Both parties could pre-identify savings; it’s really not that hard. There is a huge one in Trident for starters. There are two more in a couple of aircraft carriers that this island state, with its four constituent nations, can’t even afford the aircraft for. Sell those ships and put the cash in the coffers, and yes, we’ll take a loss, but then we did vote in the idiots that ordered them in their imperial pretentiousness. However, that loss will be a one-time loss, not an ongoing drain and we as a nation won’t be paying to support America’s military industrial complex rather than our own.

I thought the Greens might offer England’s voters a credible alternative to the big two or UKIP, sadly, policy credibility is conclusively hidden somewhere in ‘Fantasy Land’ for them. What the Greens propose would be economic suicide. It is not that it can’t be done, it just shouldn't be done.

The issue is that England needs a credible alternative home for its popular vote, because right now it really does not have any viable home at all.

Imagine a Green party, or a new English party like the SNP that stood on a simple platform ‘We’re not going to change much, not right away anyway, but we will abolish the House of Lords’. Imagine them communicating that message.

The message would be enhanced by a guarantee of a real constitution, with a constitutional lock that’d guarantee a balanced budget within a decade. Throw in more constitutional locks such as the new upper chamber could only review laws or perhaps block anything the commons passed, however it’d have to be non-aligned and have equal numbers of members from each constituent nation.

Now get back to policies, just keep it simple, and explain that you really can’t give Jo and Josie public any more than what they've already got, because you’ll have to deal with the mess the other idiots left behind, and you’re certainly not going to promise something then renege when you open the treasury doors and find a note saying ‘good luck, enjoy, sorry there’s no money left!’

If you want those fuzzy green policies stuffed in there, clean up inner city air pollution, explain that it’d lower the burden on the NHS due to pollution related health issues, and then propose a phased in assessment based upon how much a vehicle pollutes. If you've got a heavily polluting vehicle you’ll pay yet another tax that’ll support green policies, and that money will go directly to local councils for that reason. Give it a ten year phase in, there’ll not be much objection, most of us will simply plump for low polluting transportation as time passes and escape the penalty.
-=-=-
» **BRIEF 1**: Please quote the commentary word for word between "Imagine a Green" and "communicating that message.", inclusive.
» **BRIEF 2**: In the commentary, what would the imagined party's simple platform promise to abolish?
» **BRIEF 3**: Render this sentence from the commentary in Spanish: "What the Greens propose would be economic suicide."
-=-=-
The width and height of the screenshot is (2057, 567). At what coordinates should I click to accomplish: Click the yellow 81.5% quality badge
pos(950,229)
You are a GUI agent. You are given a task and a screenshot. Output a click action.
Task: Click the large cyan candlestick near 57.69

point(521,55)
-=-=-
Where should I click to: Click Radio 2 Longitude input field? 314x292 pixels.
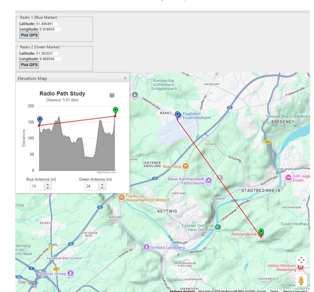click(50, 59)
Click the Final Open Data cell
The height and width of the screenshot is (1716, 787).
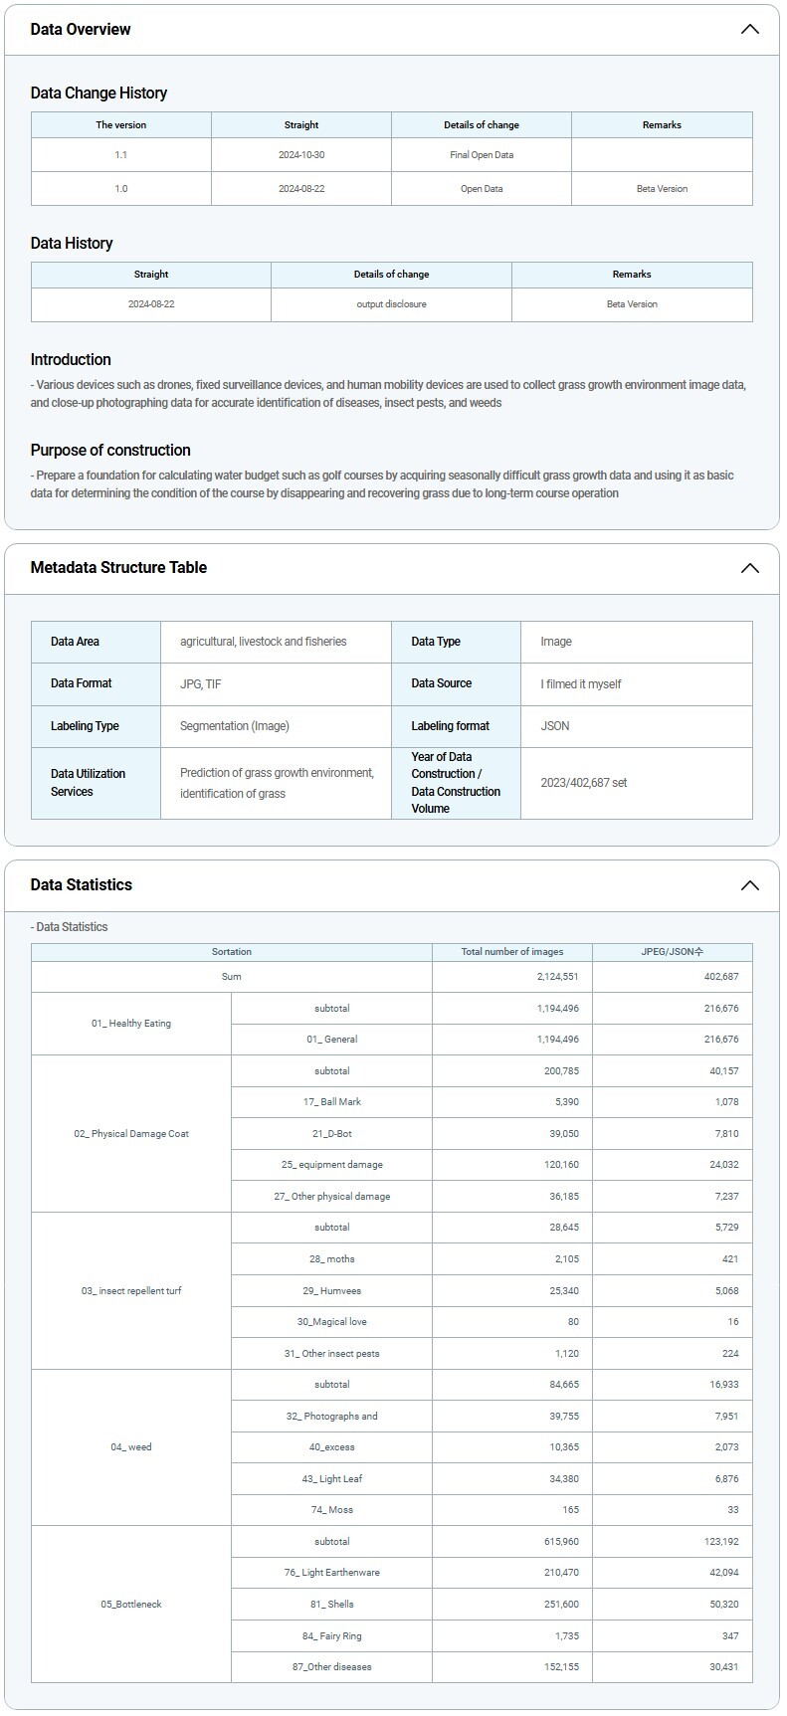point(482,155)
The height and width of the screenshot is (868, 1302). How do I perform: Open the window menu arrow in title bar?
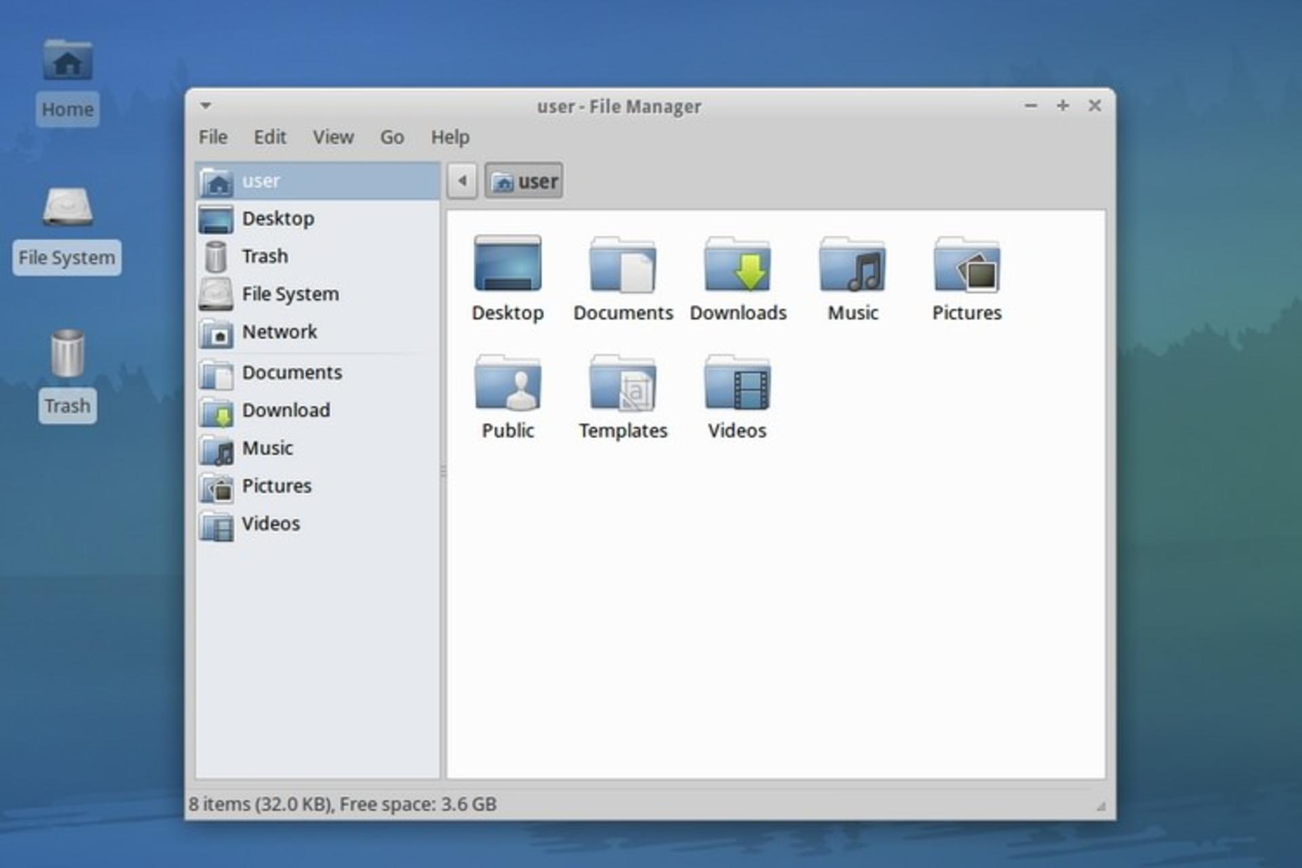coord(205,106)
-=-=-
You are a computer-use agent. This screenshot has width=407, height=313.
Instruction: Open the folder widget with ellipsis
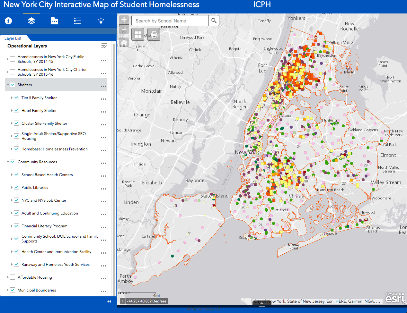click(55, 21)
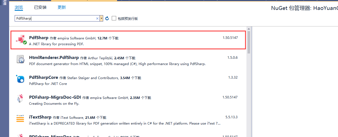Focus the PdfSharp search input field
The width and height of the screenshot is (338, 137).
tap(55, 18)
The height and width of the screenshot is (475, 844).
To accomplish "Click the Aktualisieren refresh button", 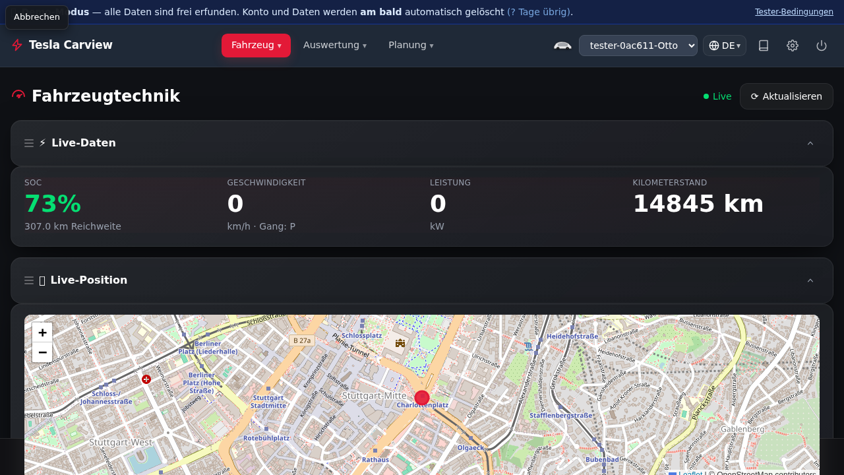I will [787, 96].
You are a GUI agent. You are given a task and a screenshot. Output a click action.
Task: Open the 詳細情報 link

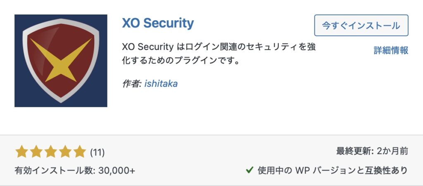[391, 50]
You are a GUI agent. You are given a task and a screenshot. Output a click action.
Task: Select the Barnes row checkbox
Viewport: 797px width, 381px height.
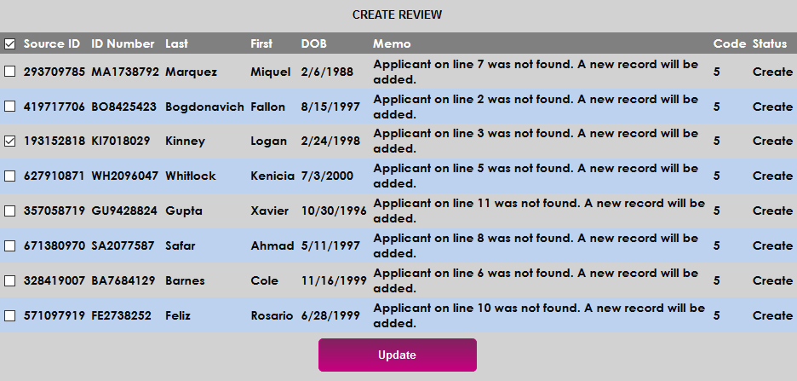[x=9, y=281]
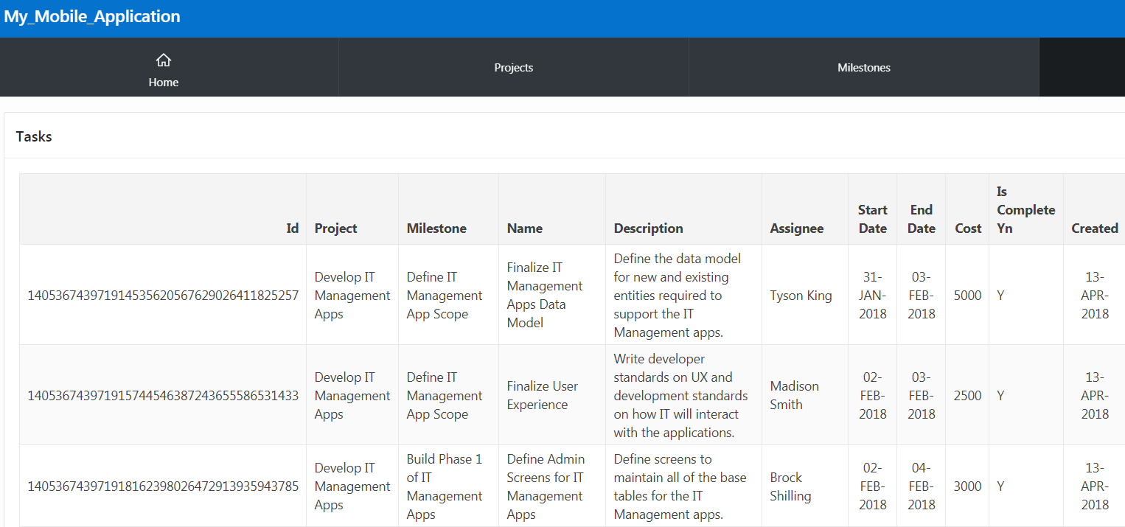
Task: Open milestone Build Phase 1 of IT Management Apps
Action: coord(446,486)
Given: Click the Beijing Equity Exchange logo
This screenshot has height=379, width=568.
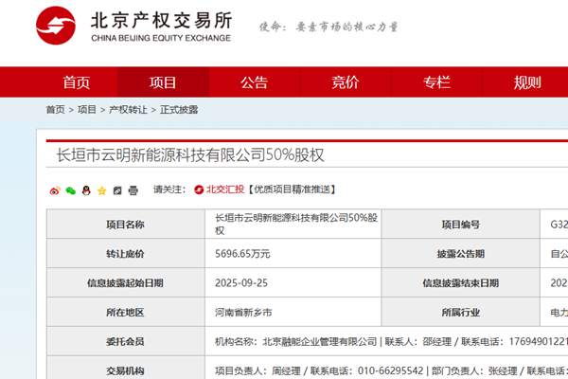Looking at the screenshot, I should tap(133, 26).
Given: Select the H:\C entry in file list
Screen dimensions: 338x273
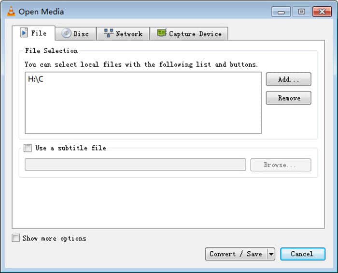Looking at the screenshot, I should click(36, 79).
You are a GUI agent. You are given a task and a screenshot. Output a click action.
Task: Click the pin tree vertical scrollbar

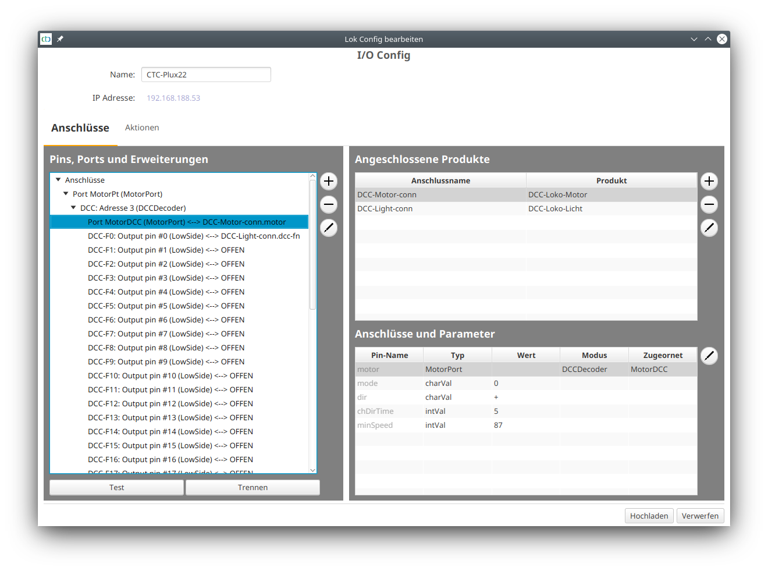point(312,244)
-=-=-
» **WRITTEN RESPONSE 1**:
Imagine a Green party, or a new English party like the SNP that stood on a simple platform ‘We’re not going to change much, not right away anyway, but we will abolish the House of Lords’. Imagine them communicating that message.

» **WRITTEN RESPONSE 2**: The House of Lords.

» **WRITTEN RESPONSE 3**: Lo que proponen los Verdes sería un suicidio económico.